If you fluff a joke in a TikTok, you've always got the option of deleting the video. Not so much live on stage at the world's biggest performance arts festival. But for a group of acts who've gained a large following on the app, that hasn't put them off taking their sets offline at the Edinburgh Festival Fringe.

"All that time posting on TikTok helped me build my confidence," says Courtney Buchner. "Having that online platform where I could try things out and feel a little bit safer," she tells BBC Newsbeat. TikTok bosses noticed many people like Courtney trying to take their comedy from feeds to theatres this year and the platform has been announced as a sponsor of the festival.

Courtney has had more than a million likes on her TikTok videos, which often include sketches around women's football. She didn't expect to be at this year's festival but when a slot opened up, she threw herself in. "Now I'm ready to say to an audience: 'I'm opening this up to you and to live reactions'.

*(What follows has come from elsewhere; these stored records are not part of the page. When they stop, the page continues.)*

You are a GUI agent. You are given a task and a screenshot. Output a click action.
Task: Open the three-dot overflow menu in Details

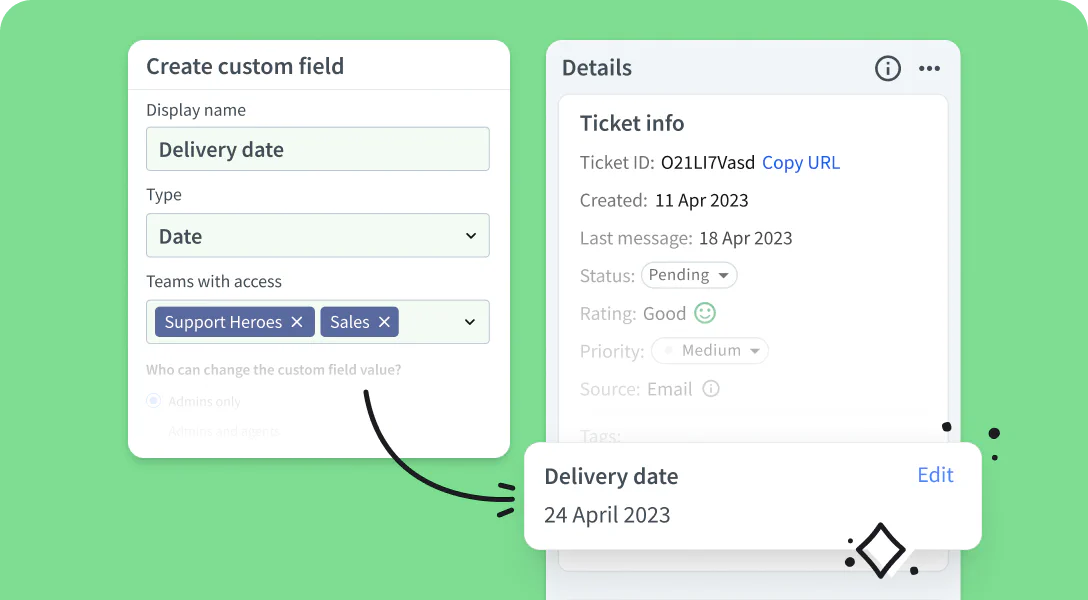929,69
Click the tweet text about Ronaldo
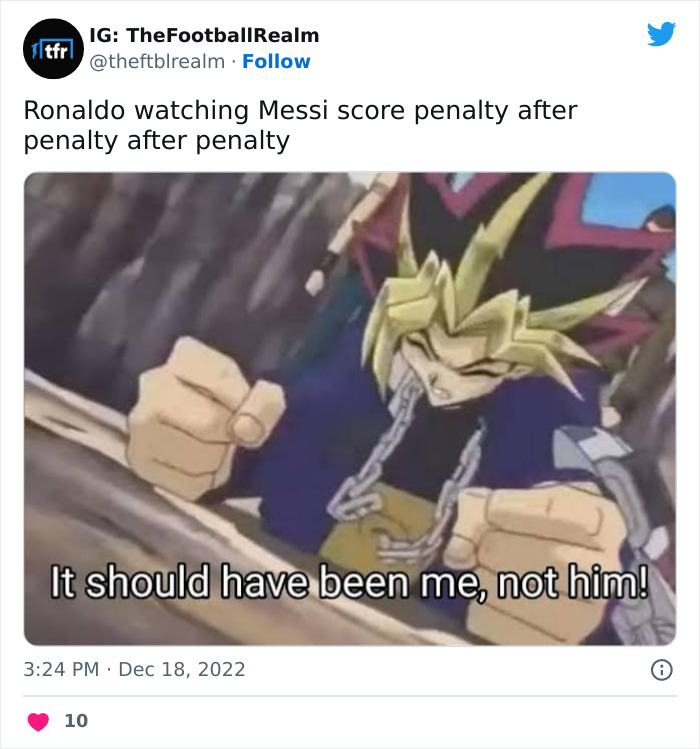 point(300,125)
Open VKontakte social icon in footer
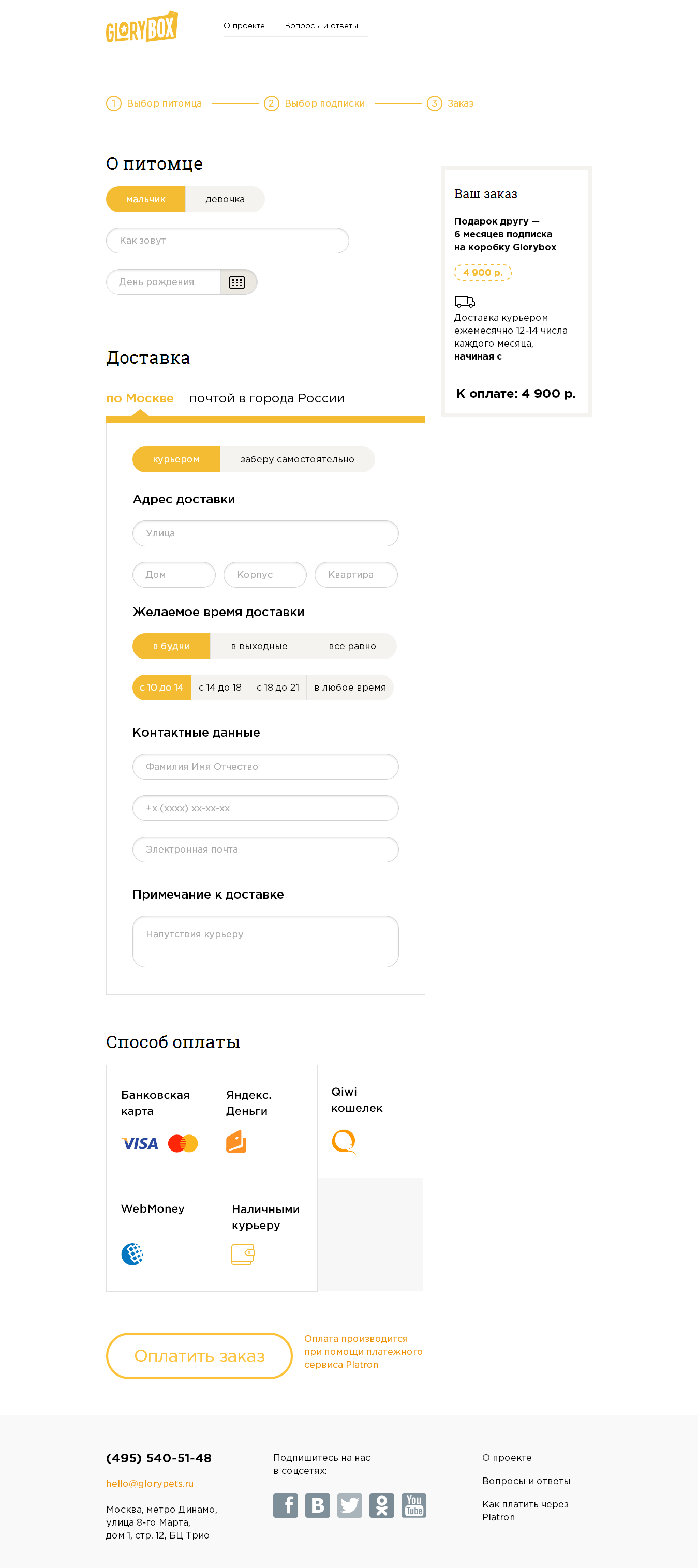The width and height of the screenshot is (698, 1568). (x=317, y=1505)
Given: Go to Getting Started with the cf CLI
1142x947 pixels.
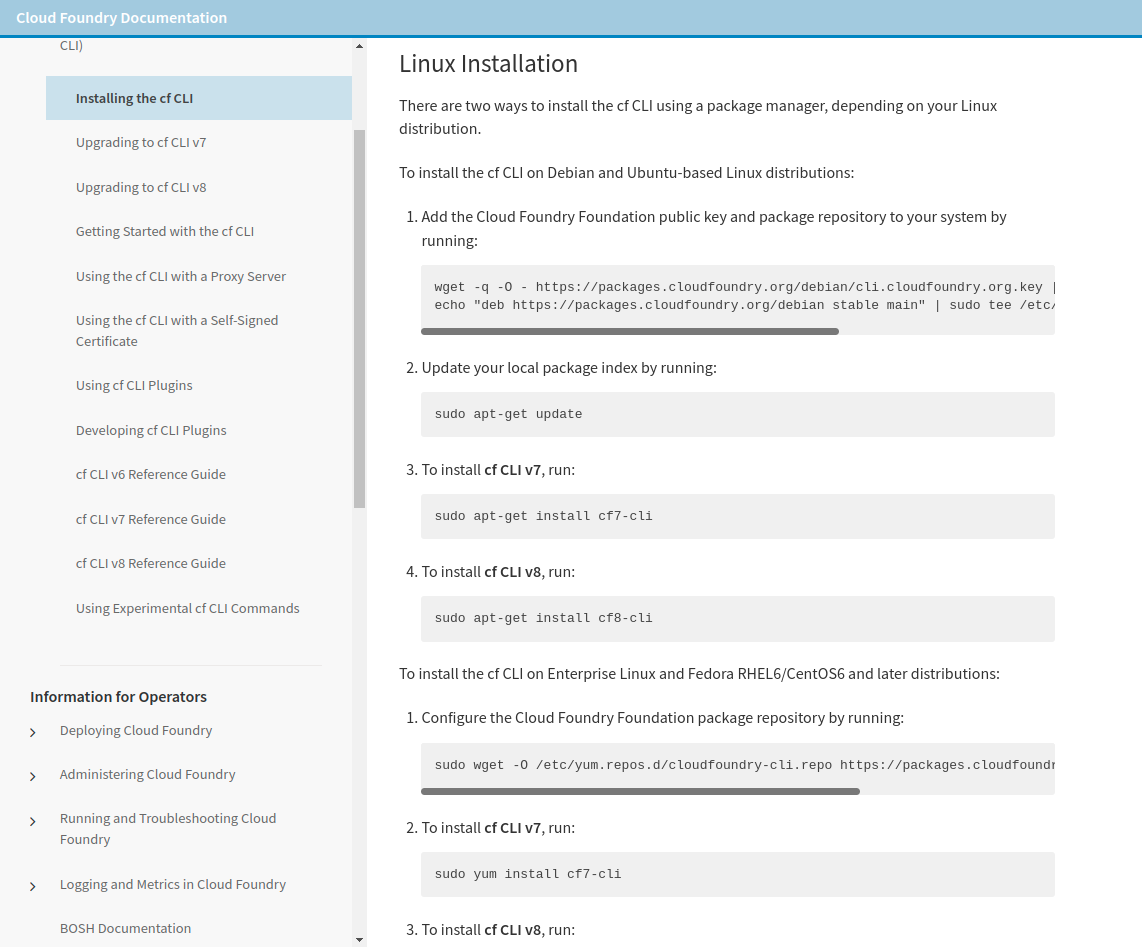Looking at the screenshot, I should pos(165,231).
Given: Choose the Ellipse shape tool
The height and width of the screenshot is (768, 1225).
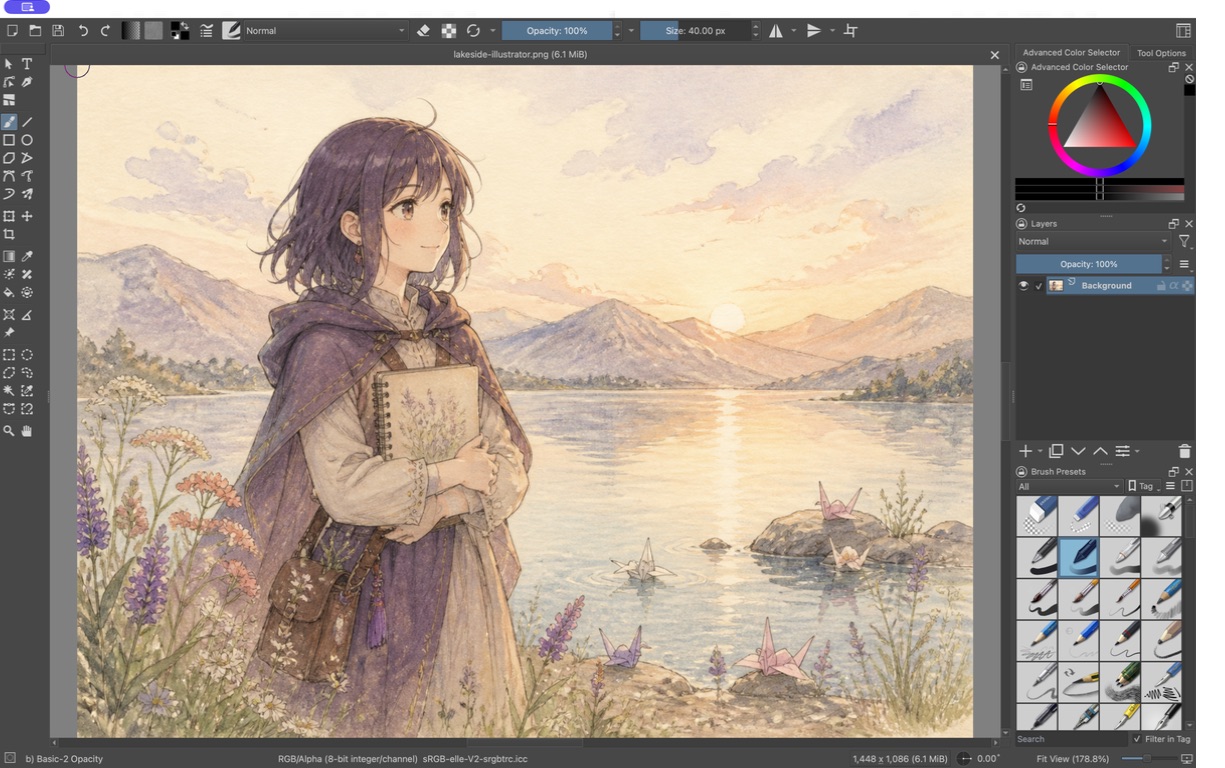Looking at the screenshot, I should tap(27, 140).
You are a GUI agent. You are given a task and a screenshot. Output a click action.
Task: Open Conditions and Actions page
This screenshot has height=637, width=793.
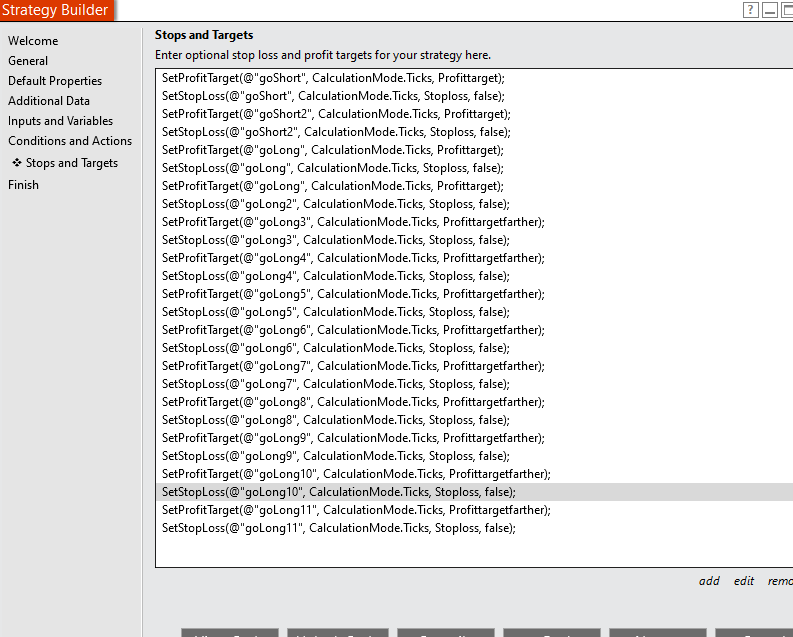point(70,141)
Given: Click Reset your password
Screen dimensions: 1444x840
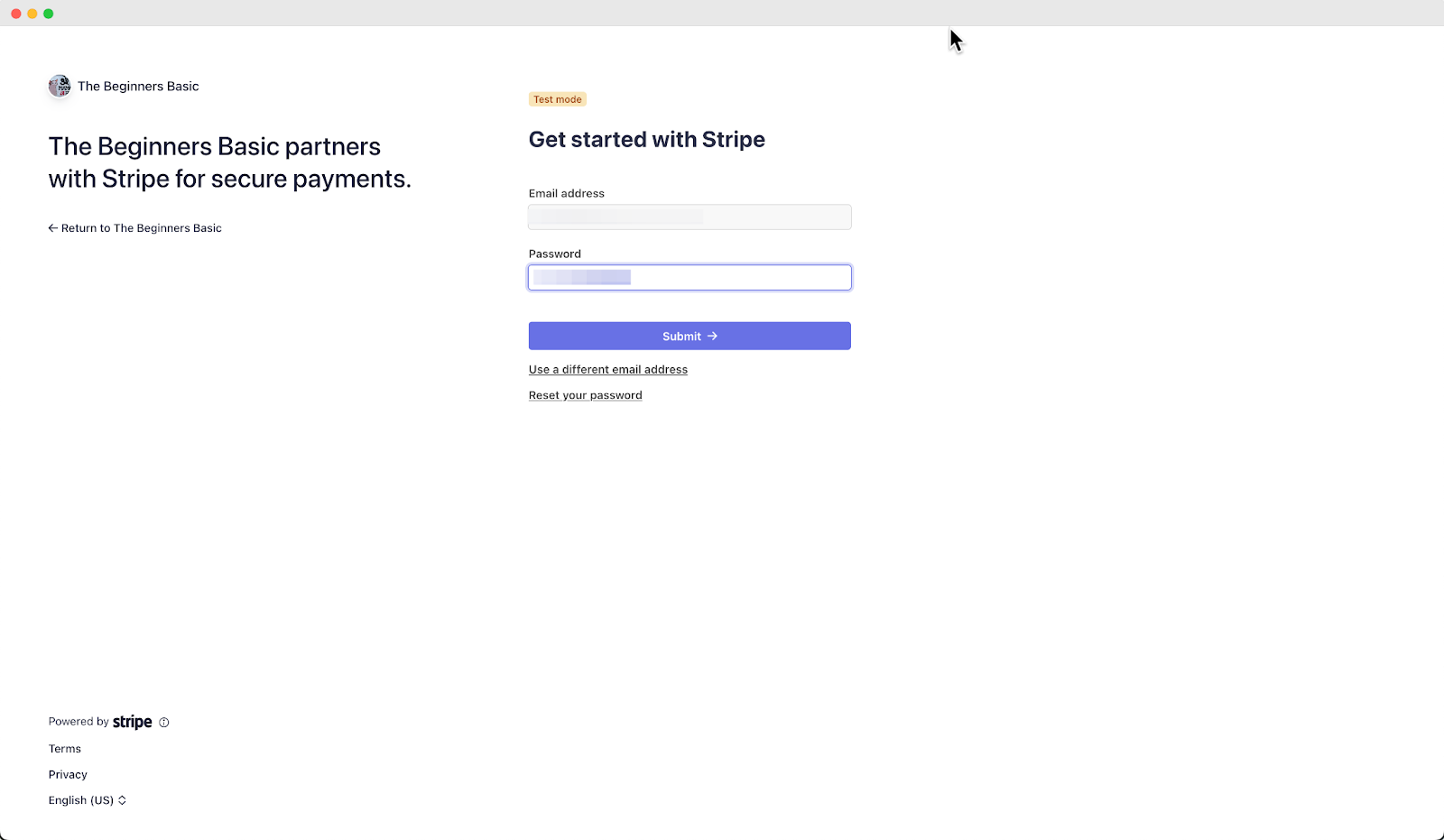Looking at the screenshot, I should click(585, 394).
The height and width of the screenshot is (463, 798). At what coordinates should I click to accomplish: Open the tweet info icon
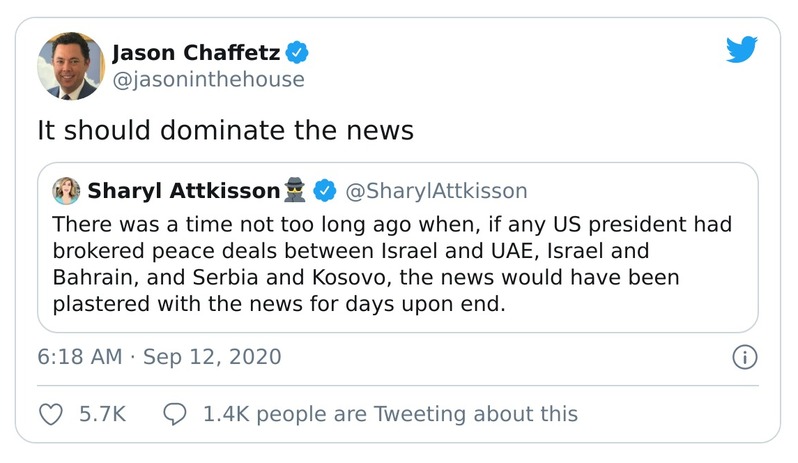tap(744, 357)
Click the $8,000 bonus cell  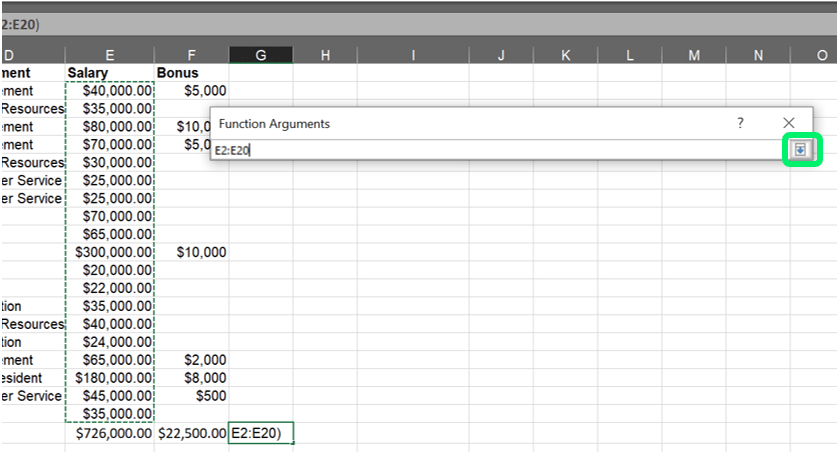click(x=191, y=378)
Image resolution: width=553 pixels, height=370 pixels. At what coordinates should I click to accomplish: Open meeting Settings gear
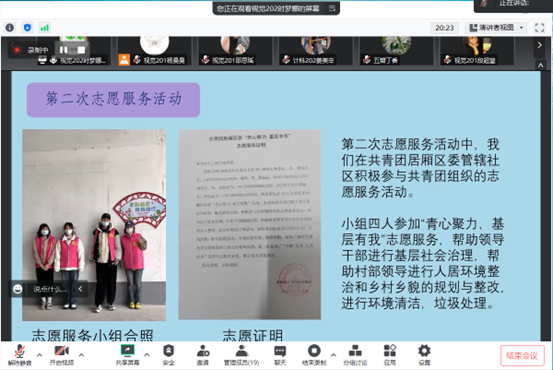(x=424, y=354)
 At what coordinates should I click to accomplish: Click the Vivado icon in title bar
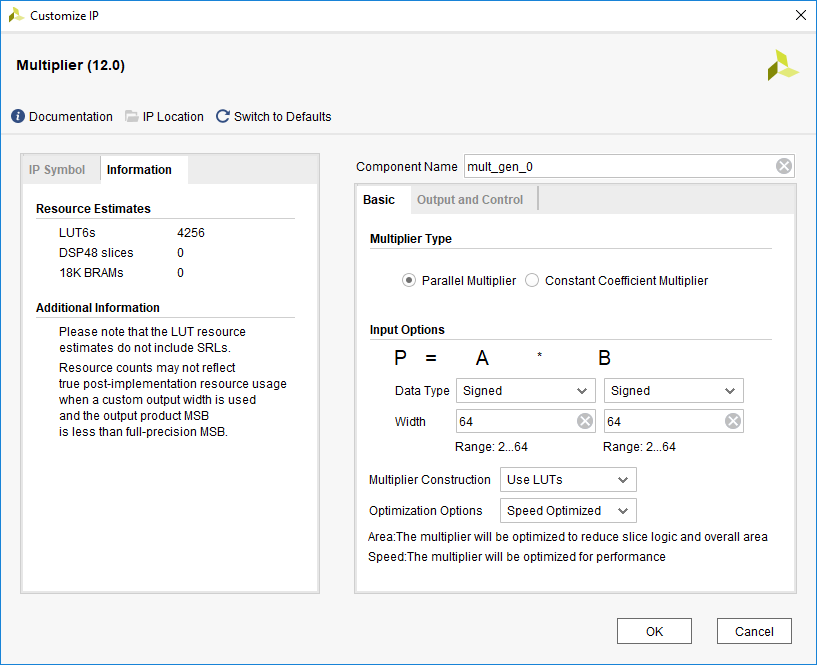tap(16, 15)
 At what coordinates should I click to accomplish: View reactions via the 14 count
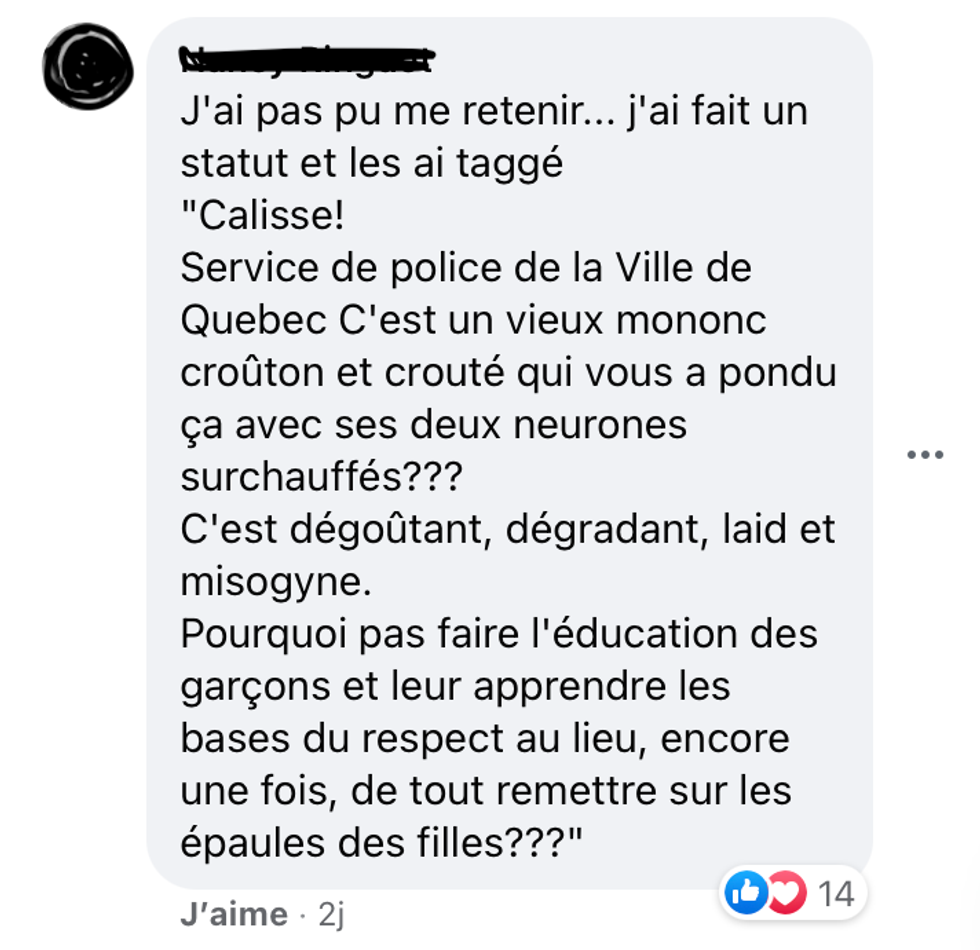pos(836,894)
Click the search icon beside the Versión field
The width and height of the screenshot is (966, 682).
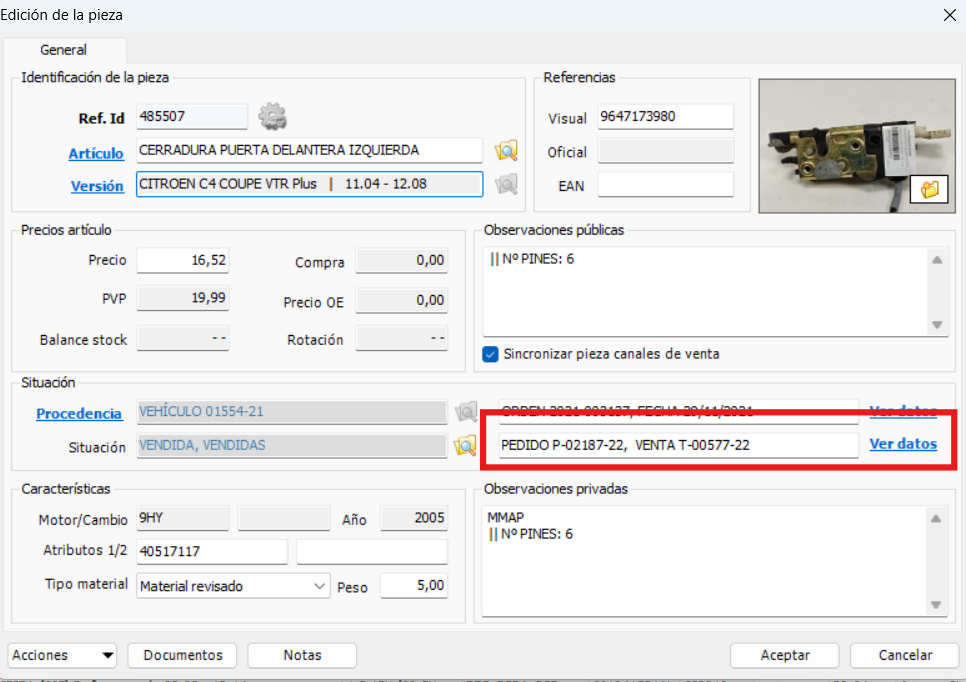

"Rather than having a reaction in your room, and I don't get to see it, and you might not like it, and just swipe by," she says. Although Courtney says it's not something she's personally experienced, she knows there can be some snobbery about performers who've cut their teeth online rather than honing their craft in the "real world". "There's that feeling of insecurity that you do have something to prove, that you can move your audience from being online to being fresh and alive in a theatre space,".